▶ **GOAL OF THE EXERCISE**: Set down all of the data exactly as it appears.

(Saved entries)
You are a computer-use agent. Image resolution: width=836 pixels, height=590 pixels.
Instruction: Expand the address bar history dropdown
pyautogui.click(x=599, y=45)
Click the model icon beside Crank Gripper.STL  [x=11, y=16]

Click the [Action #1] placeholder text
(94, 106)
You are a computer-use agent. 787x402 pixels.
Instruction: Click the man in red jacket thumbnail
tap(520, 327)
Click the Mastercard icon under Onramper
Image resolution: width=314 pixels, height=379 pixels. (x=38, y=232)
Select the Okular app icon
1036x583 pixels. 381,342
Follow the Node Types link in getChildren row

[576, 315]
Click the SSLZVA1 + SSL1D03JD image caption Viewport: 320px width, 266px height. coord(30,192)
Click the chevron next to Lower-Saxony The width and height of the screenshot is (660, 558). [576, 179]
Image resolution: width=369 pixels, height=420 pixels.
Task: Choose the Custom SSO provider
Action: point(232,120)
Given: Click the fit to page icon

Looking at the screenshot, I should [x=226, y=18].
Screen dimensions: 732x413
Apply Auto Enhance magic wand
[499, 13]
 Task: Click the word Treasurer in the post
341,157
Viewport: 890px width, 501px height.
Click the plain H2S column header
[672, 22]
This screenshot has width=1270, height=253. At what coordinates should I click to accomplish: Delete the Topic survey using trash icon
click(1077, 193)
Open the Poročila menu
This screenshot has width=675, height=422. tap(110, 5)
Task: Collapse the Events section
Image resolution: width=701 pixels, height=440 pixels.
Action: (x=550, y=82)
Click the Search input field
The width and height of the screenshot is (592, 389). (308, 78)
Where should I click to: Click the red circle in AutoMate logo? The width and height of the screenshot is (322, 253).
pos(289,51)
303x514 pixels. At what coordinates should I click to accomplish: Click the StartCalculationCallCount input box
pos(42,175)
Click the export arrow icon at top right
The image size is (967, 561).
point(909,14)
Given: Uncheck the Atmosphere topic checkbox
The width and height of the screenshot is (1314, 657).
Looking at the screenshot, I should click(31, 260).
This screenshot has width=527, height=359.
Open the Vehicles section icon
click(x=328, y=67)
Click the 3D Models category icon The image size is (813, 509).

▶ **RESPONSE AREA**:
You are a computer-use agent. Image resolution: width=836 pixels, height=590 pixels.
Instruction: Expand the address bar history dropdown
pyautogui.click(x=599, y=45)
Click the model icon beside Crank Gripper.STL  [x=11, y=16]

Click the [Action #1] placeholder text
(94, 106)
You are a computer-use agent. 787x402 pixels.
Instruction: Click the man in red jacket thumbnail
tap(520, 327)
Click the Mastercard icon under Onramper
Image resolution: width=314 pixels, height=379 pixels. (x=38, y=232)
Select the Okular app icon
1036x583 pixels. 381,342
Follow the Node Types link in getChildren row

[576, 315]
Click the SSLZVA1 + SSL1D03JD image caption Viewport: 320px width, 266px height. coord(30,192)
Click the chevron next to Lower-Saxony The width and height of the screenshot is (660, 558). [576, 179]
Image resolution: width=369 pixels, height=420 pixels.
Task: Choose the Custom SSO provider
Action: point(232,120)
Given: Click the fit to page icon

Looking at the screenshot, I should [x=226, y=18].
Screen dimensions: 732x413
Apply Auto Enhance magic wand
[499, 13]
 Task: Click the word Treasurer in the post
341,157
Viewport: 890px width, 501px height.
Click the plain H2S column header
[672, 22]
This screenshot has width=1270, height=253. At what coordinates should I click to accomplish: Delete the Topic survey using trash icon
click(1077, 193)
Open the Poročila menu
This screenshot has width=675, height=422. tap(110, 5)
Task: Collapse the Events section
Image resolution: width=701 pixels, height=440 pixels.
Action: (x=550, y=82)
Click the Search input field
The width and height of the screenshot is (592, 389). (308, 78)
Where should I click to: Click the red circle in AutoMate logo? The width and height of the screenshot is (322, 253).
pos(289,51)
303x514 pixels. At what coordinates should I click to accomplish: Click the StartCalculationCallCount input box
pos(42,175)
Click the export arrow icon at top right
The image size is (967, 561).
point(909,14)
Given: Uncheck the Atmosphere topic checkbox
The width and height of the screenshot is (1314, 657).
Looking at the screenshot, I should click(31, 260).
This screenshot has width=527, height=359.
Open the Vehicles section icon
click(x=328, y=67)
Click the 3D Models category icon The image size is (813, 509).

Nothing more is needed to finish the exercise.